Granted, to some extent the album does feel like a reset buttom from Women, defining a new approach but not quite maintaining all of the same growth from Public Strain - and to some extent that's expected with a debut in this vein in creating that new sound. It helps matters that Matt Flegel's voice is a natural fit for post-punk - energetic yet melancholic, poised and controlled but acrid and bitter, buried within the mix where he can be heard yet not always easily understood. And really, that's an apt fit for the lyrics too, which toe the line between typical post-punk angst and sheer, seething irritation and bitterness at an uncaring, painful world. I definitely dig the technical songwriting of this record, as the lyrics are wordy and complex and yet somehow oblique, sketching situations of tension and bitterness and anger yet never really having the directness of a band like, say, Savages. Viet Cong are more content to let the songs simmer and seethe and stew, which does a lot for creating mood if not climax.

But what are the lyrics actually about? Well, it's hard to say, particularly as in interviews Matt Flegel said he intended a certain element of twisted humor to them, laughing at the bleakness of the world, almost ridiculous in their grand hyperbole. It certainly shifts the mood of a track like 'Pointless Experience', a song where growing old and dying almost seems like a respite against the pain of existence, and it makes lyrics like 'poisonous gas is a pointless experience' almost funny in a gallows humour sort of way. And when viewed in that context, the wry commentary adds an odd flavour to Viet Cong - still bleak, to be sure, but it's the sort of bleakness that's so banal and bigger than oneself you can't help but laugh at one's insignificance in the face of it all. That and the overall production style reminded me a fair bit of another Canadian indie band Ought who dropped their debut last year - but where Ought was trying to find something to hold onto against the impending loss of control, Viet Cong are just along for the ride, with the bemused expressions of those who can't quite believe what's happening. It gives the toxic relationship of 'March Of Progress' or the lurid insanity of 'Bunker Buster' or the pragmatism of 'Silhouettes' added context - when faced with things one can't - or won't - understand - a way you can deal with it is taking a step back and adding context, like the bigger picture in the face of anxiety of a world collapsing on 'Continental Shelf'. Hell, even the closing track 'Death' is almost resigned to the inevitable end - because really, what else is he going to do?

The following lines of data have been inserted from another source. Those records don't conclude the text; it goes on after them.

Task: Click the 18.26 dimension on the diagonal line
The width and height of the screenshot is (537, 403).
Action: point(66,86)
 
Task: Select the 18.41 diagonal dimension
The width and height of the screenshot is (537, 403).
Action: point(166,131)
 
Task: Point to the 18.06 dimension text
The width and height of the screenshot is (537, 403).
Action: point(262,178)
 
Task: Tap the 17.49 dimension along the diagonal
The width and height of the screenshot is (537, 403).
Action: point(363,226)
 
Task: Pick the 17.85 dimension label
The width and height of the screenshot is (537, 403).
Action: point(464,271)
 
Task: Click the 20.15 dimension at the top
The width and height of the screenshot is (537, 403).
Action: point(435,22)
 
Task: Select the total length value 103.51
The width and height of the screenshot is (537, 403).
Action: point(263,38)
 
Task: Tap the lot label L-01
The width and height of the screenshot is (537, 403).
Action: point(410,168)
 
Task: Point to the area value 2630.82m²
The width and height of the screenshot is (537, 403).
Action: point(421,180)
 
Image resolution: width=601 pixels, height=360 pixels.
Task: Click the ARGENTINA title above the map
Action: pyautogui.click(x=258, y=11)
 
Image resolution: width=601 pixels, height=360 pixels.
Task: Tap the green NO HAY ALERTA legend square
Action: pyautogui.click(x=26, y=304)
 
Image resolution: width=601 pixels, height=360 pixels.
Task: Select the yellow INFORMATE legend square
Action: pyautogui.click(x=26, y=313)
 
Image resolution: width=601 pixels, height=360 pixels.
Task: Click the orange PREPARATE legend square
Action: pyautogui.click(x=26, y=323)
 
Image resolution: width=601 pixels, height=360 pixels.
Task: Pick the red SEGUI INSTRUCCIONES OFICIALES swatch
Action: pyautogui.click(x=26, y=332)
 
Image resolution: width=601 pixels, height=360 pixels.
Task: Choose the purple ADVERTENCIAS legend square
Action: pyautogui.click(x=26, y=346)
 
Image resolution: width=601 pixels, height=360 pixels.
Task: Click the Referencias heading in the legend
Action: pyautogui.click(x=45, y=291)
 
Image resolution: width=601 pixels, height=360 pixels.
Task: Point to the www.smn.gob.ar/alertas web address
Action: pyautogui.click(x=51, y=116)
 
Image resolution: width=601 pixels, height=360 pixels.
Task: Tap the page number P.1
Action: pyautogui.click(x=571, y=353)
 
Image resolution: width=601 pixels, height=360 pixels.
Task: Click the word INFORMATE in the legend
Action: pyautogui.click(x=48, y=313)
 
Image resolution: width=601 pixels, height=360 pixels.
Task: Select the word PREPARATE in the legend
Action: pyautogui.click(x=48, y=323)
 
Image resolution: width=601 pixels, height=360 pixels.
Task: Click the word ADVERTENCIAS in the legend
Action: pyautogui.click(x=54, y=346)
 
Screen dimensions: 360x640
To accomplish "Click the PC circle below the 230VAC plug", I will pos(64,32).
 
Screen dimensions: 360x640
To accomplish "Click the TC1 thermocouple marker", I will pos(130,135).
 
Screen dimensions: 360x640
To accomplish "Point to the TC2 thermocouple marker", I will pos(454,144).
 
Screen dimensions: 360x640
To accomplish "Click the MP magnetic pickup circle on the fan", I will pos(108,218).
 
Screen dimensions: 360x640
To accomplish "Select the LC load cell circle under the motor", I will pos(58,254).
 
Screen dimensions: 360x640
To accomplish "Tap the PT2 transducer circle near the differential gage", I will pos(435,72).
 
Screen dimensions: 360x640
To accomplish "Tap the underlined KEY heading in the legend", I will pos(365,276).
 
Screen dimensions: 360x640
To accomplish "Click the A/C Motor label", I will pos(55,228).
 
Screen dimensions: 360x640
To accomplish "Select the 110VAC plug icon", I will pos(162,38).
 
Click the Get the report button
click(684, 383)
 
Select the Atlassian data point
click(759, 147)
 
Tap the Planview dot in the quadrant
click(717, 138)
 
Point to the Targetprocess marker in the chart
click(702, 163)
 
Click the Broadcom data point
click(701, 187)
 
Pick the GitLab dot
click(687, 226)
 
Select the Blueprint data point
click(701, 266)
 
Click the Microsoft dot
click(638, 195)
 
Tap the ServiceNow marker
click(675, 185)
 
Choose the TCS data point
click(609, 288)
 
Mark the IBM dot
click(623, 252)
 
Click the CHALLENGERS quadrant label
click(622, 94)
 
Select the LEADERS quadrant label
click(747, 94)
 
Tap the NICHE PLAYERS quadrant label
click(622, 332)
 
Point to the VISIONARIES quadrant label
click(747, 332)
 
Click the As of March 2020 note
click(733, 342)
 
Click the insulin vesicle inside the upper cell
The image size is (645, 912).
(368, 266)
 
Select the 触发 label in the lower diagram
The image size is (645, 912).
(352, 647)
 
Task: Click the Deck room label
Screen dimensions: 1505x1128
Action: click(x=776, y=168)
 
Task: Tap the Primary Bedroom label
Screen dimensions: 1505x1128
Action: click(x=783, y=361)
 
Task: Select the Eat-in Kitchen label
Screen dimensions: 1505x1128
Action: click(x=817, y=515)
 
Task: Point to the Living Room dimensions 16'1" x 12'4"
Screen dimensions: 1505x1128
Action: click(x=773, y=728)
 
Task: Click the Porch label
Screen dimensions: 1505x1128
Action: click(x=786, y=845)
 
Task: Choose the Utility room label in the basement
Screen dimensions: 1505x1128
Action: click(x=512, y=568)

Now one could make the argument the juxtaposition of such self-awareness can undercut some of the tension of the record - and I'd completely agree with that, because that's the point of gallows humour. Furthermore, it fits with the instrumental flavour of the album - a thin point of respite against crushing rhythms or anarchic waves of noise. That said, I won't deny that it also means Viet Cong doesn't quite have the same immediate punch as other albums, which can mean it can take a lot of listens to really sink in. And I will say that some of the more outright abrasive moments, particularly from the guitars, didn't always click with me, especially considering they can occasionally feel included for the sake of the sound rather than the overall cohesion of the songs. But at the end of the day, I really dug the self-titled debut from Viet Cong, and it's getting a very strong 7/10 from me. Definitely take the time to check this out if you're a fan of post-punk or of Women, because this is very much up that alley, but if you're in the mood for some noisy post-punk that's more thought-provoking than you might expect, definitely give this a listen.